╭─ INFORMATION SHOWN
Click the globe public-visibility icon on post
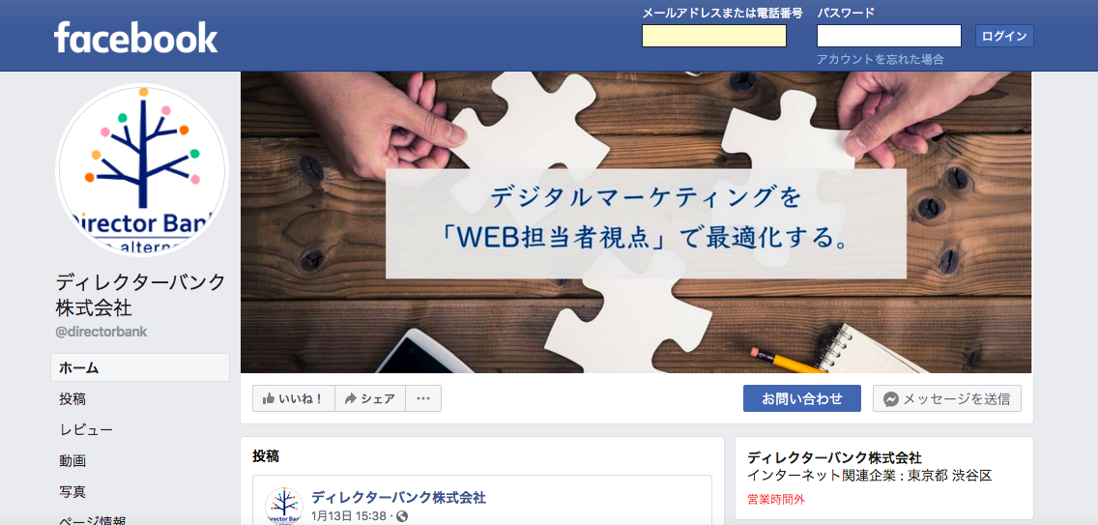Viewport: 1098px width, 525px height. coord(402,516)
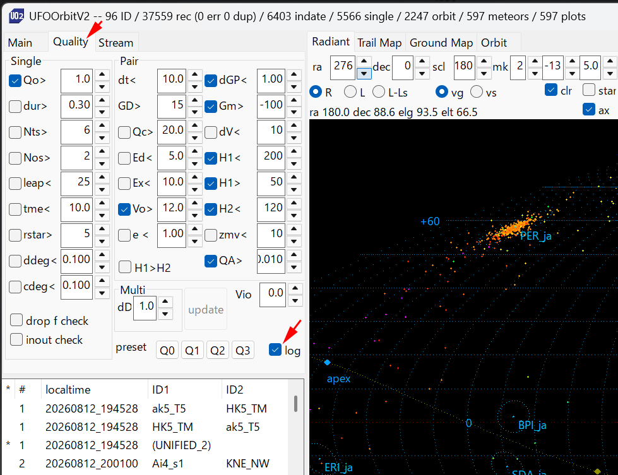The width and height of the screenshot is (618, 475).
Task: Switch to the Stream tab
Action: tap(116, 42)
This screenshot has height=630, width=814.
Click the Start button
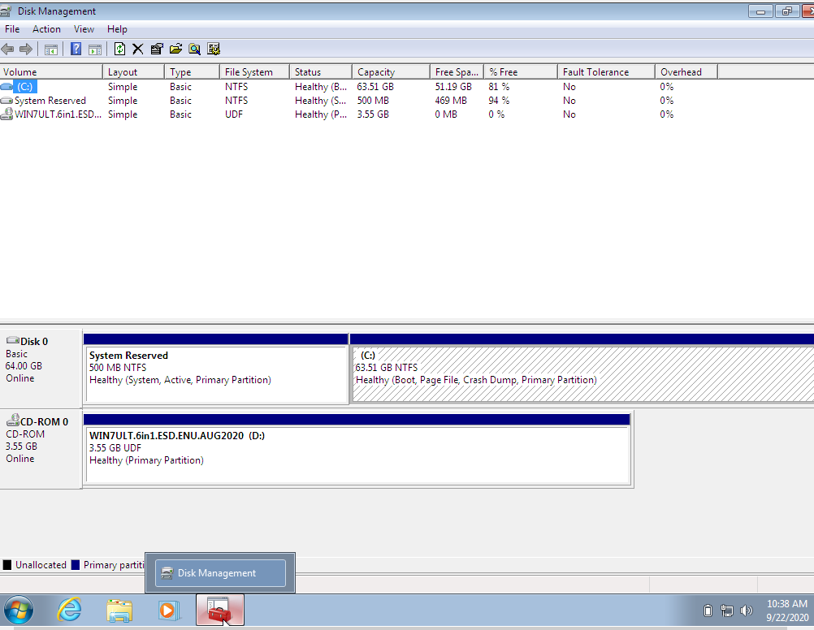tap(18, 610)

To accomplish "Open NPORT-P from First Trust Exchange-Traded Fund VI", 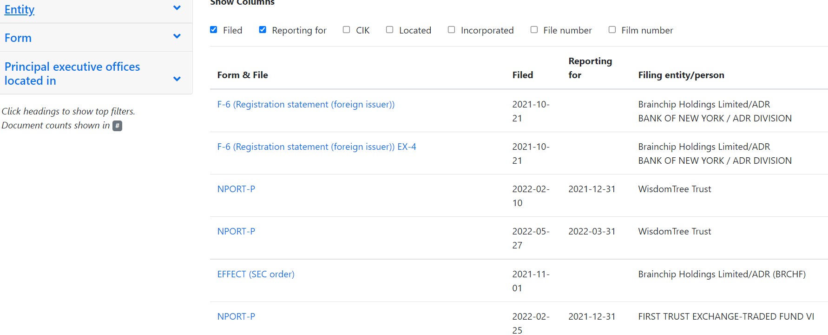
╰─
**ABOUT THIS EXERCISE:** Go back to the line that contains "Click the Start button" and copy it, along with each line after it through the end of the listing above, exactly and without pictures.

**OUTPUT OF THE TASK:**
Click the Start button
tap(18, 610)

To accomplish "Open NPORT-P from First Trust Exchange-Traded Fund VI", 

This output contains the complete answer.